What you need to do:
Go through the lines below and transcribe each one exactly.

Input records:
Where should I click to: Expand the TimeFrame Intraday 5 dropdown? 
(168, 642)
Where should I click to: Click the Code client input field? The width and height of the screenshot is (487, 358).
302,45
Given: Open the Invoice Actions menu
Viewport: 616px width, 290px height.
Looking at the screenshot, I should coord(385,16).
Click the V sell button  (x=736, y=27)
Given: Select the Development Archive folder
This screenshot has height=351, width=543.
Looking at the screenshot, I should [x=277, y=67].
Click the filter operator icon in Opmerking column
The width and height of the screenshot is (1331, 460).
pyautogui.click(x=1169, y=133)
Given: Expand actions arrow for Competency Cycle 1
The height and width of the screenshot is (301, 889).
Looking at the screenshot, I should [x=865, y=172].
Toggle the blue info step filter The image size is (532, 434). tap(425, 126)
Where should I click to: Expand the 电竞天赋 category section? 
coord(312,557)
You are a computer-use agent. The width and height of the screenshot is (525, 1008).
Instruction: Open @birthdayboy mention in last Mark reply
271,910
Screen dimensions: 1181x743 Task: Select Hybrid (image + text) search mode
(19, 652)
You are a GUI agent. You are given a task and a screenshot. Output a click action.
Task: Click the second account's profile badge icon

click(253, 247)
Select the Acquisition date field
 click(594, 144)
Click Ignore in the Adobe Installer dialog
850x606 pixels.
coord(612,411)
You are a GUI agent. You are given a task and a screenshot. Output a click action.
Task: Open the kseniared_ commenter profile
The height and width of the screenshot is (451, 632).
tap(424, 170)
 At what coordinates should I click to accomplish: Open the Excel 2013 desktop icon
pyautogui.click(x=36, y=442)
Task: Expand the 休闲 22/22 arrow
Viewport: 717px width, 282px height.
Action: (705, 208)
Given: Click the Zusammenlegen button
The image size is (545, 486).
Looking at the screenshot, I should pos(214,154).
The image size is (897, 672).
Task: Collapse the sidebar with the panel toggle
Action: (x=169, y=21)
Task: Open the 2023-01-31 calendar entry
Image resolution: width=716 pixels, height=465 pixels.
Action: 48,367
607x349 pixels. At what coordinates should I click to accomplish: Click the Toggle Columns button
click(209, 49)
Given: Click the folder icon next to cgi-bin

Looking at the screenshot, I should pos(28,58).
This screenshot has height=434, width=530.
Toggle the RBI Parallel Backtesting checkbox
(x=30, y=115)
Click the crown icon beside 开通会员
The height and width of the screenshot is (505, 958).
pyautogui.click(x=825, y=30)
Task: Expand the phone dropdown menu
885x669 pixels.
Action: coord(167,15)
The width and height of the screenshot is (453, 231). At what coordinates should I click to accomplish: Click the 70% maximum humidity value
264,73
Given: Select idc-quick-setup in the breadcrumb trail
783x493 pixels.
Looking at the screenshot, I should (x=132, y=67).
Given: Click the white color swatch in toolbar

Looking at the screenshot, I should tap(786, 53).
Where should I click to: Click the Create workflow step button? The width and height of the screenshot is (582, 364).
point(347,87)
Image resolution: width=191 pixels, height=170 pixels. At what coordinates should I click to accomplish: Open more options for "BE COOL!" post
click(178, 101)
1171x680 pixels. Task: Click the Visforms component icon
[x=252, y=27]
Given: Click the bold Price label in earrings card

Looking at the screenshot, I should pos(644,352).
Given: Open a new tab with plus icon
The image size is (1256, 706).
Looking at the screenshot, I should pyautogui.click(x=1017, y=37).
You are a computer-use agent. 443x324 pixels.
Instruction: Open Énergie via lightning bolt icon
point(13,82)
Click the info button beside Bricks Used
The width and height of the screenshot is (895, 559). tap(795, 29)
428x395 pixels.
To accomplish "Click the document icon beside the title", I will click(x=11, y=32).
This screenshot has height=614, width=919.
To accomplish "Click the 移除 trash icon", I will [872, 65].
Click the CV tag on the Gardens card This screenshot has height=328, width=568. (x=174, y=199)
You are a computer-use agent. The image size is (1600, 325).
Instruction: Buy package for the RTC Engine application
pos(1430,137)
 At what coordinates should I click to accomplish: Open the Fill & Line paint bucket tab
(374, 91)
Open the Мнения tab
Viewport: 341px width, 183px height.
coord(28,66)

Answer below:
Where should I click to: Expand the TimeFrame Intraday 5 dropdown? 
(168, 642)
Where should I click to: Click the Code client input field? The width and height of the screenshot is (487, 358).
302,45
Given: Open the Invoice Actions menu
Viewport: 616px width, 290px height.
Looking at the screenshot, I should coord(385,16).
Click the V sell button  (x=736, y=27)
Given: Select the Development Archive folder
This screenshot has height=351, width=543.
Looking at the screenshot, I should [x=277, y=67].
Click the filter operator icon in Opmerking column
The width and height of the screenshot is (1331, 460).
pyautogui.click(x=1169, y=133)
Given: Expand actions arrow for Competency Cycle 1
The height and width of the screenshot is (301, 889).
Looking at the screenshot, I should [x=865, y=172].
Toggle the blue info step filter The image size is (532, 434). tap(425, 126)
Where should I click to: Expand the 电竞天赋 category section? 
coord(312,557)
You are a computer-use agent. The width and height of the screenshot is (525, 1008).
Instruction: Open @birthdayboy mention in last Mark reply
271,910
Screen dimensions: 1181x743 Task: Select Hybrid (image + text) search mode
(19, 652)
You are a GUI agent. You are given a task and a screenshot. Output a click action.
Task: Click the second account's profile badge icon

click(253, 247)
Select the Acquisition date field
 click(594, 144)
Click Ignore in the Adobe Installer dialog
850x606 pixels.
coord(612,411)
You are a GUI agent. You are given a task and a screenshot. Output a click action.
Task: Open the kseniared_ commenter profile
The height and width of the screenshot is (451, 632).
tap(424, 170)
 At what coordinates should I click to accomplish: Open the Excel 2013 desktop icon
pyautogui.click(x=36, y=442)
Task: Expand the 休闲 22/22 arrow
Viewport: 717px width, 282px height.
Action: (705, 208)
Given: Click the Zusammenlegen button
The image size is (545, 486).
Looking at the screenshot, I should pos(214,154).
The image size is (897, 672).
Task: Collapse the sidebar with the panel toggle
Action: (x=169, y=21)
Task: Open the 2023-01-31 calendar entry
Image resolution: width=716 pixels, height=465 pixels.
Action: 48,367
607x349 pixels. At what coordinates should I click to accomplish: Click the Toggle Columns button
click(209, 49)
Given: Click the folder icon next to cgi-bin

Looking at the screenshot, I should pos(28,58).
This screenshot has height=434, width=530.
Toggle the RBI Parallel Backtesting checkbox
(x=30, y=115)
Click the crown icon beside 开通会员
The height and width of the screenshot is (505, 958).
pyautogui.click(x=825, y=30)
Task: Expand the phone dropdown menu
885x669 pixels.
Action: coord(167,15)
The width and height of the screenshot is (453, 231). At what coordinates should I click to accomplish: Click the 70% maximum humidity value
264,73
Given: Select idc-quick-setup in the breadcrumb trail
783x493 pixels.
Looking at the screenshot, I should (x=132, y=67).
Given: Click the white color swatch in toolbar

Looking at the screenshot, I should tap(786, 53).
Where should I click to: Click the Create workflow step button? The width and height of the screenshot is (582, 364).
point(347,87)
Image resolution: width=191 pixels, height=170 pixels. At what coordinates should I click to accomplish: Open more options for "BE COOL!" post
click(178, 101)
1171x680 pixels. Task: Click the Visforms component icon
[x=252, y=27]
Given: Click the bold Price label in earrings card

Looking at the screenshot, I should pos(644,352).
Given: Open a new tab with plus icon
The image size is (1256, 706).
Looking at the screenshot, I should pyautogui.click(x=1017, y=37).
You are a computer-use agent. 443x324 pixels.
Instruction: Open Énergie via lightning bolt icon
point(13,82)
Click the info button beside Bricks Used
The width and height of the screenshot is (895, 559). tap(795, 29)
428x395 pixels.
To accomplish "Click the document icon beside the title", I will click(x=11, y=32).
This screenshot has height=614, width=919.
To accomplish "Click the 移除 trash icon", I will [872, 65].
Click the CV tag on the Gardens card This screenshot has height=328, width=568. (x=174, y=199)
You are a computer-use agent. The image size is (1600, 325).
Instruction: Buy package for the RTC Engine application
pos(1430,137)
 At what coordinates should I click to accomplish: Open the Fill & Line paint bucket tab
(374, 91)
Open the Мнения tab
Viewport: 341px width, 183px height.
coord(28,66)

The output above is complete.